Using DaCy#

To use the model you first have to download either the small, medium or large model. To see a list of all available models:

import dacy
for model in dacy.models():
   print(model)
# da_dacy_small_tft-0.0.0
# da_dacy_medium_tft-0.0.0
# da_dacy_large_tft-0.0.0

Note

The name of the indicated language (da), framework (dacy), model size (e.g. small), model type (tft),and model version (0.0.0)

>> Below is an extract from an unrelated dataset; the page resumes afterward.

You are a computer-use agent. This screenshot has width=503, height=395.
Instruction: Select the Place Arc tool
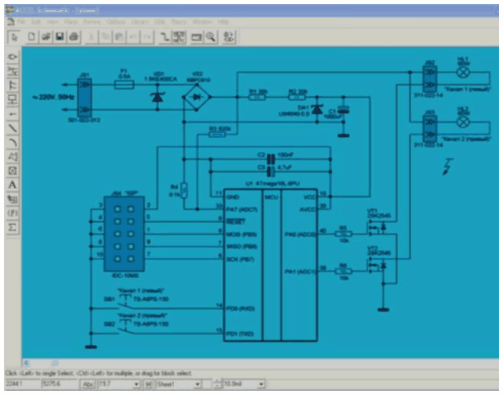coord(13,143)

From here we can now download a model using:

nlp = dacy.load("da_dacy_medium_tft-0.0.0")
# or equivalently
nlp = dacy.load("medium")

Which will download the model to the .dacy directory in your home directory. If the model is already downloaded the model will be loaded. To download the model to a specific directory:

# Just download
dacy.download_model("da_dacy_medium_tft-0.0.0", your_save_path)
# Download and load
nlp = dacy.load("da_dacy_medium_tft-0.0.0", your_save_path)

Using this we can now apply DaCy to text with conventional SpaCy syntax:

doc = nlp("DaCy er en hurtig og effektiv pipeline til dansk sprogprocessering bygget i SpaCy.")

See also

DaCy is built using SpaCy, hence you will be able to find a lot of the required documentation for using the pipeline in their very well written documentation on their website

Tagging named entities#

A named entity is a “real-world object” that’s assigned a name – for example, a person, a country, a product or a book title. DaCy can recognize organizations, persons, and location, as well as other miscellaneous entities.

for entity in doc.ents:
   print(entity, ":", entity.label_)
# DaCy : ORG
# dansk : MISC
# SpaCy : ORG

We can also plot these using:

from spacy import displacy
displacy.render(doc, style="ent")

See also

For more on named entity recognition see SpaCy’s documentation.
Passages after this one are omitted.